### Extracted material
------------------------------------------------------------------------

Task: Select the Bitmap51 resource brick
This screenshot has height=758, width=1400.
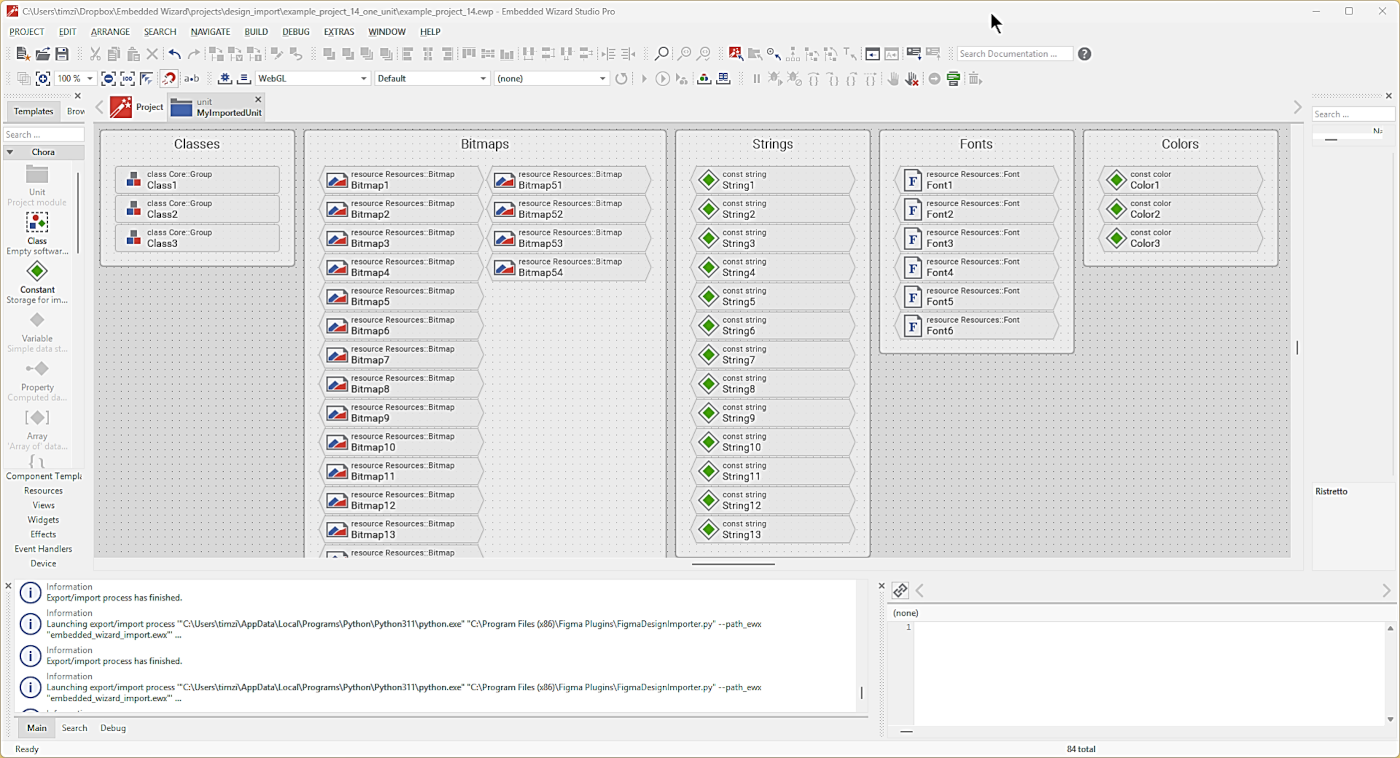Action: click(x=570, y=180)
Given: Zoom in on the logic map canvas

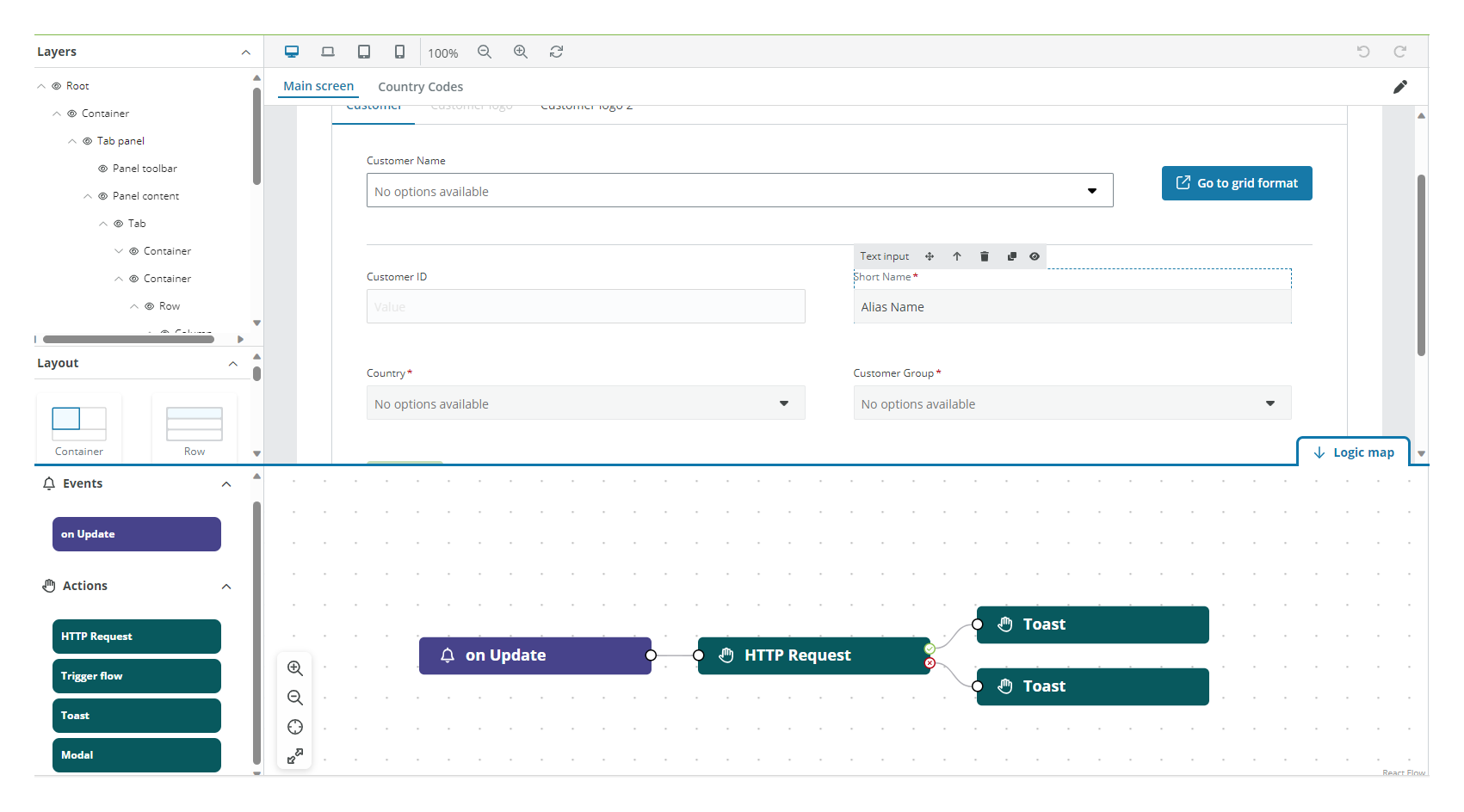Looking at the screenshot, I should click(x=295, y=668).
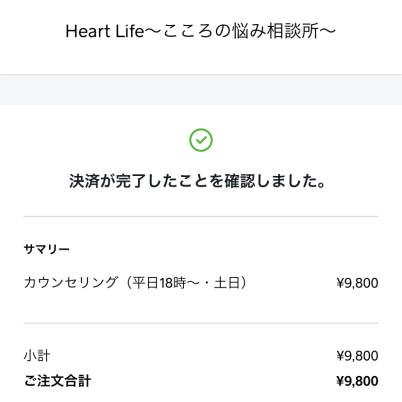This screenshot has width=402, height=402.
Task: Click the counseling item price ¥9,800
Action: point(357,283)
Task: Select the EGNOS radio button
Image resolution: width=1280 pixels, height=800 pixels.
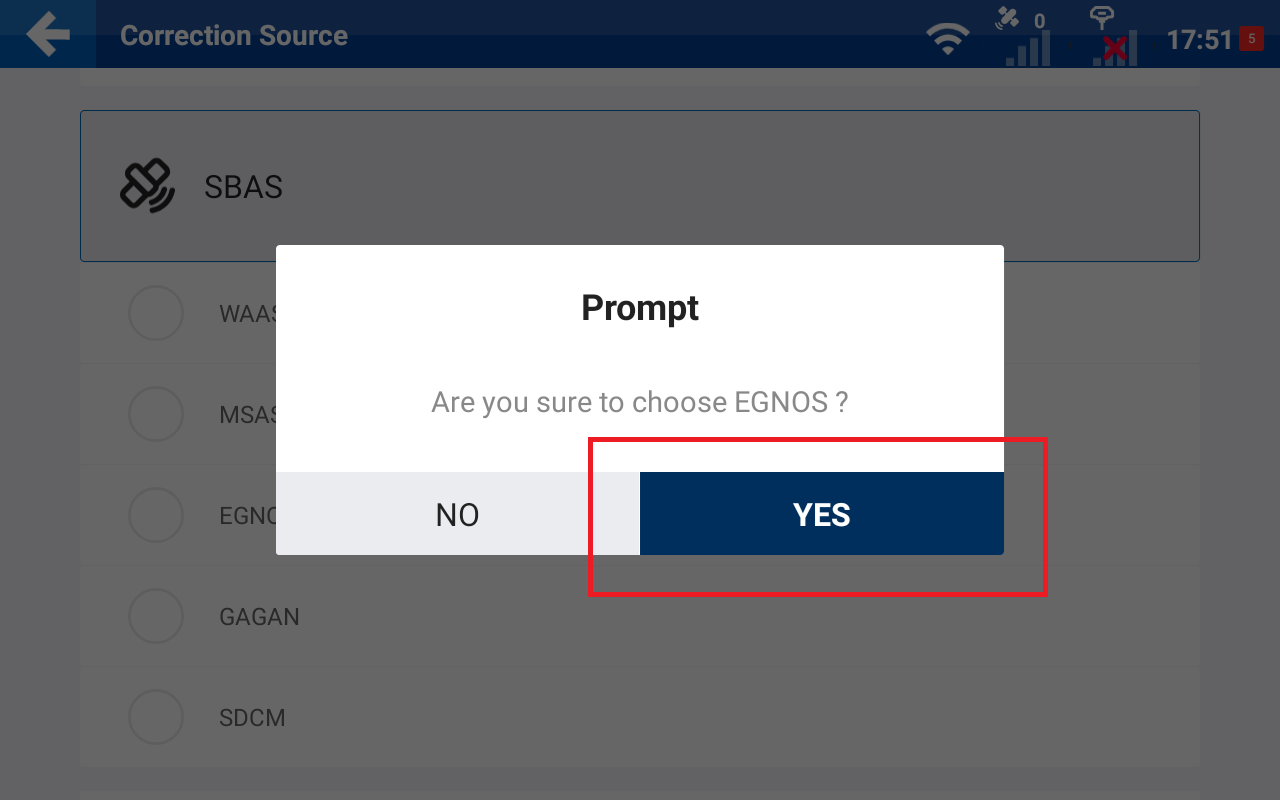Action: [x=156, y=515]
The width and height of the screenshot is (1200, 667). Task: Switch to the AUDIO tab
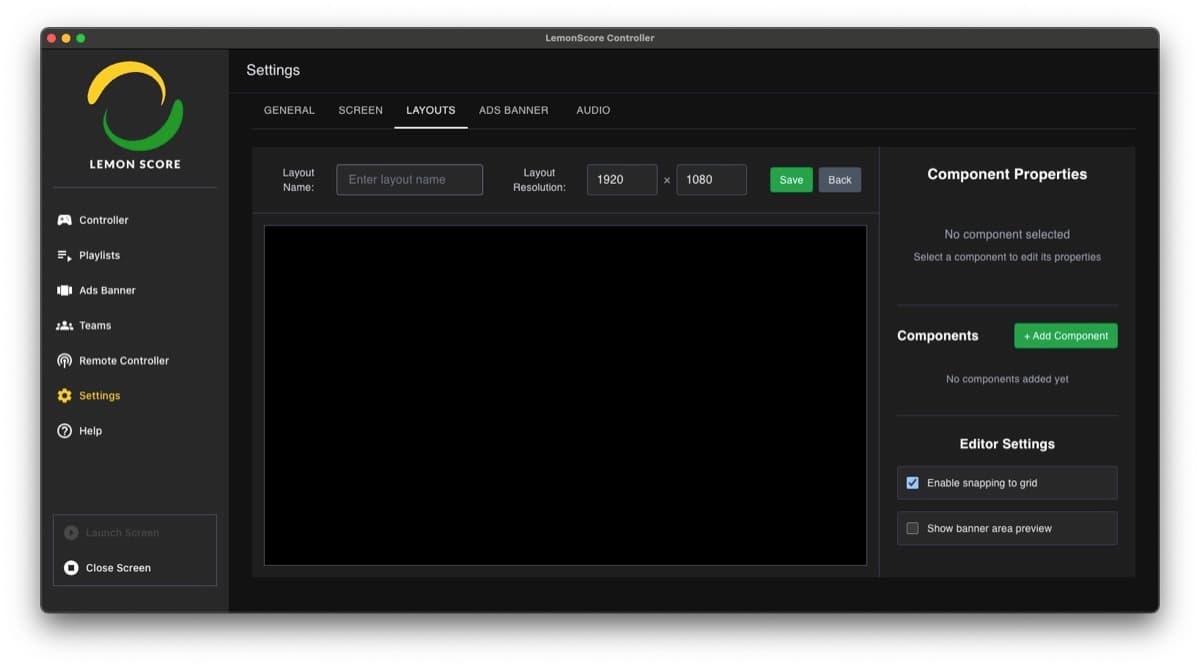coord(593,110)
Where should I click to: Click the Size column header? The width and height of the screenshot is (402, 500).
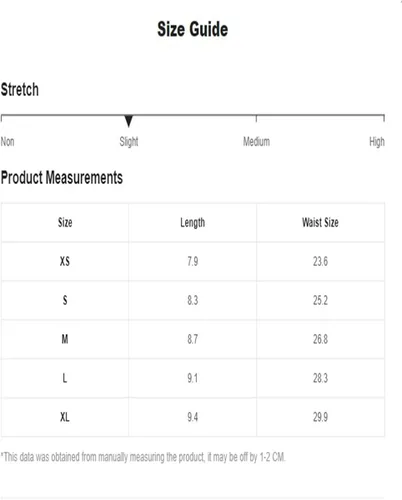[x=65, y=222]
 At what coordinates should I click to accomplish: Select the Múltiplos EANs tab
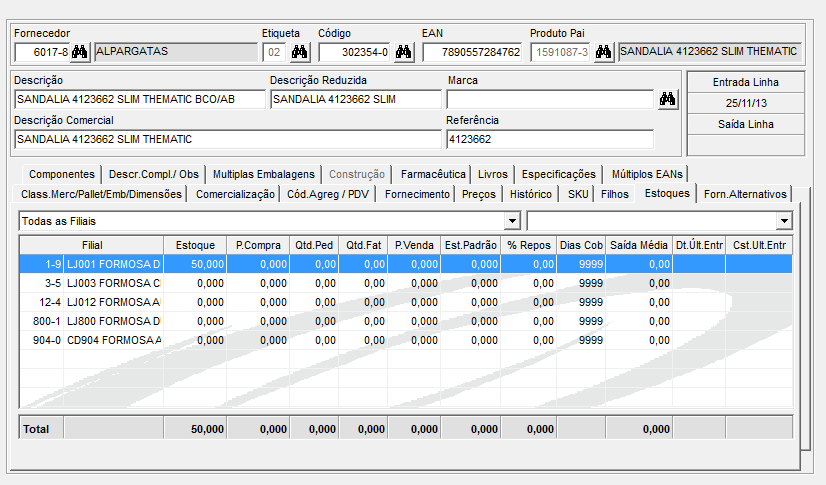(646, 173)
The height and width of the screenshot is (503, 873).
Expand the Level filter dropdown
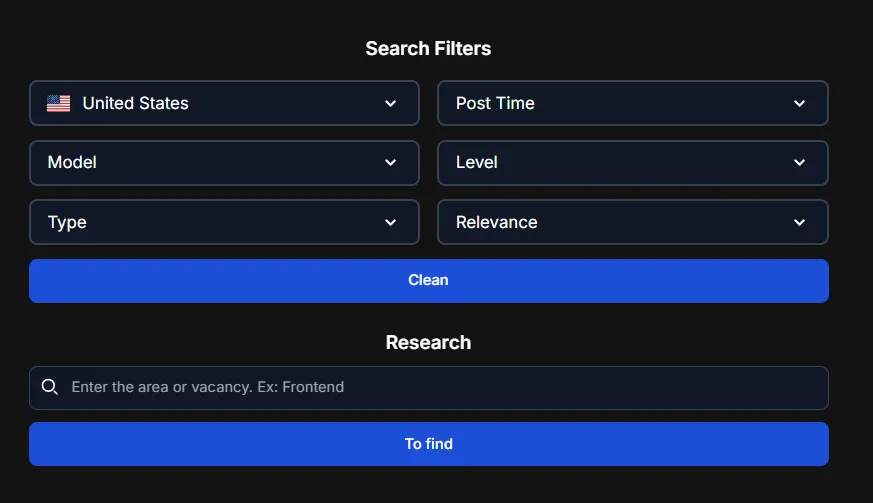click(633, 163)
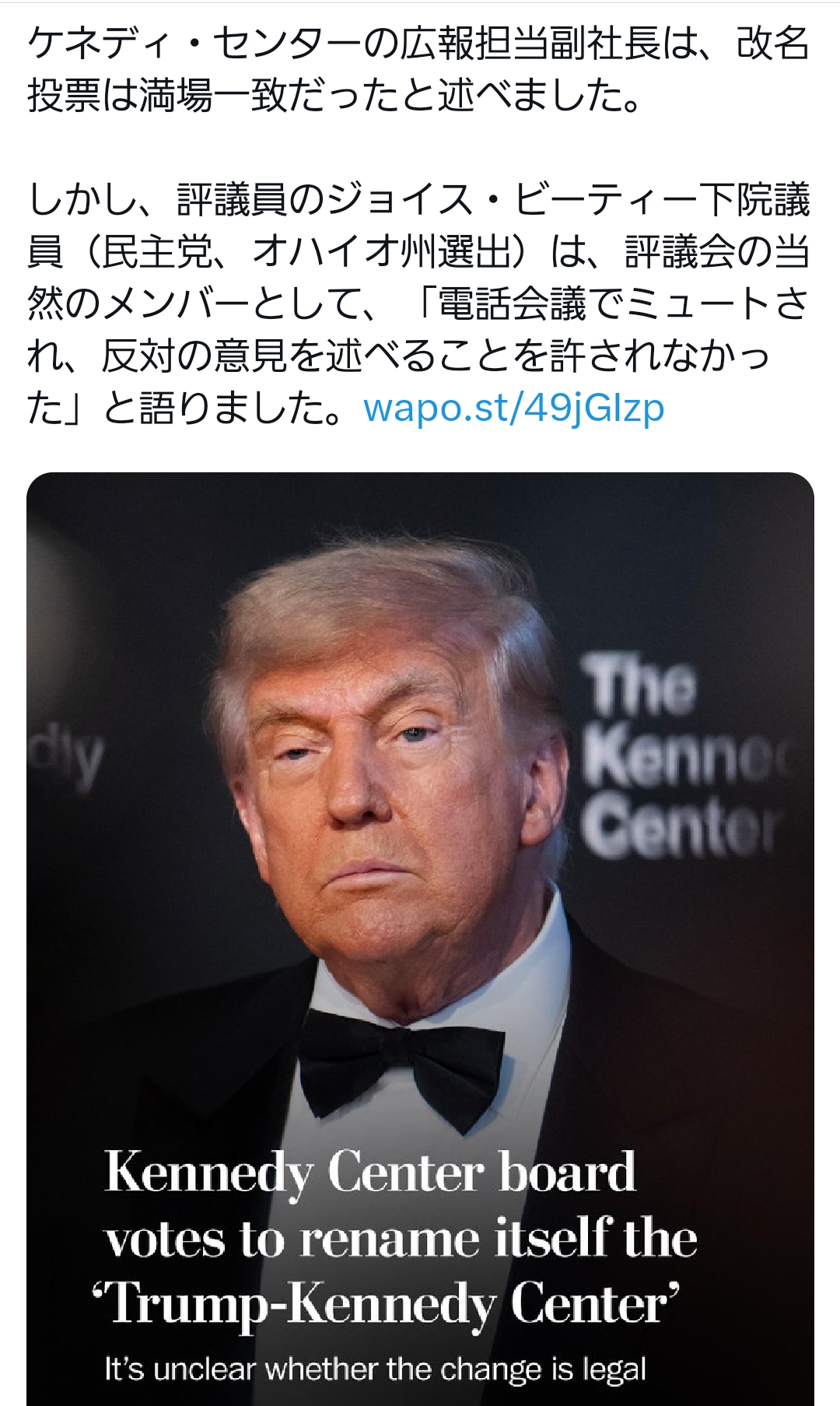Tap the first paragraph beginning ケネディ・センター
The width and height of the screenshot is (840, 1406).
coord(420,70)
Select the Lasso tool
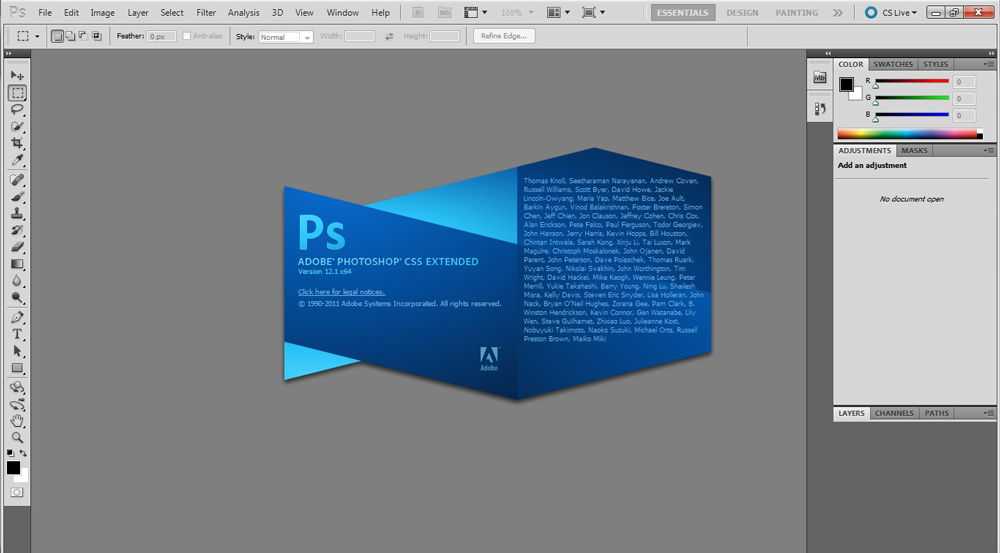The width and height of the screenshot is (1000, 553). (17, 110)
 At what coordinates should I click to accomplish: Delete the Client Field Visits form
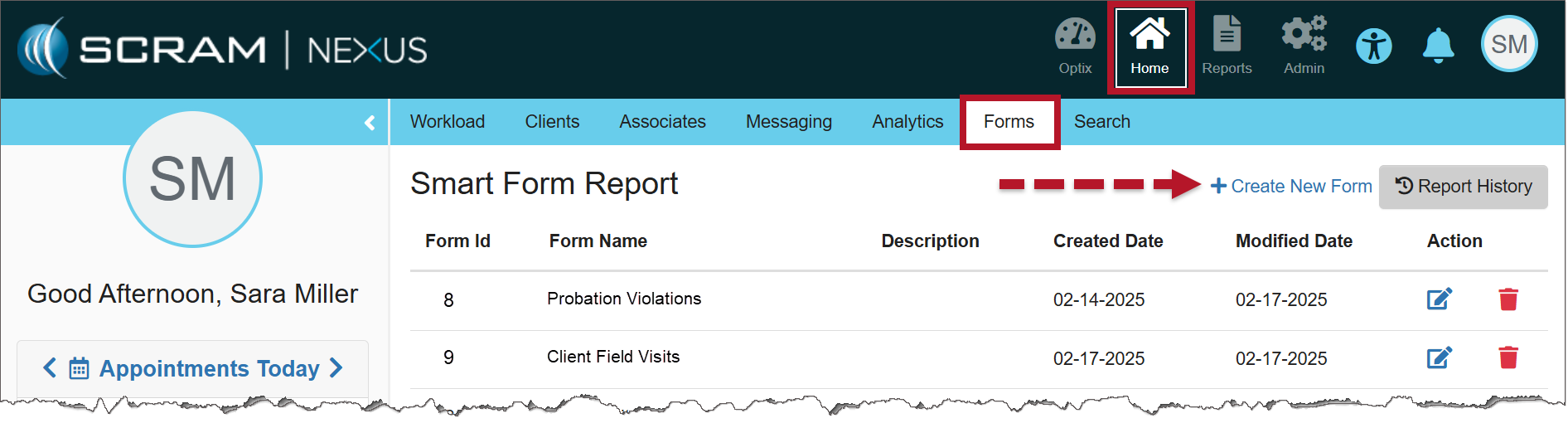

------------------------------------------------------------------------

### Exercise directions
Leave the pictures out and restate exactly the lines from the one that has "Image resolution: width=1280" through the final line of the entries above, both ends included.

### Answer box
Image resolution: width=1280 pixels, height=800 pixels.
Action: [x=156, y=515]
The width and height of the screenshot is (1200, 667). Task: Switch to the AUDIO tab
coord(593,110)
Where should I click to: Click the Size column header? The width and height of the screenshot is (402, 500).
[x=65, y=222]
 At what coordinates should I click to accomplish: Select the Múltiplos EANs tab
(646, 173)
The height and width of the screenshot is (503, 873).
Expand the Level filter dropdown
click(633, 163)
Tap the first paragraph beginning ケネディ・センター
The width and height of the screenshot is (840, 1406).
coord(420,70)
Select the Lasso tool
The width and height of the screenshot is (1000, 553). (17, 110)
 At what coordinates should I click to accomplish: Delete the Client Field Visits form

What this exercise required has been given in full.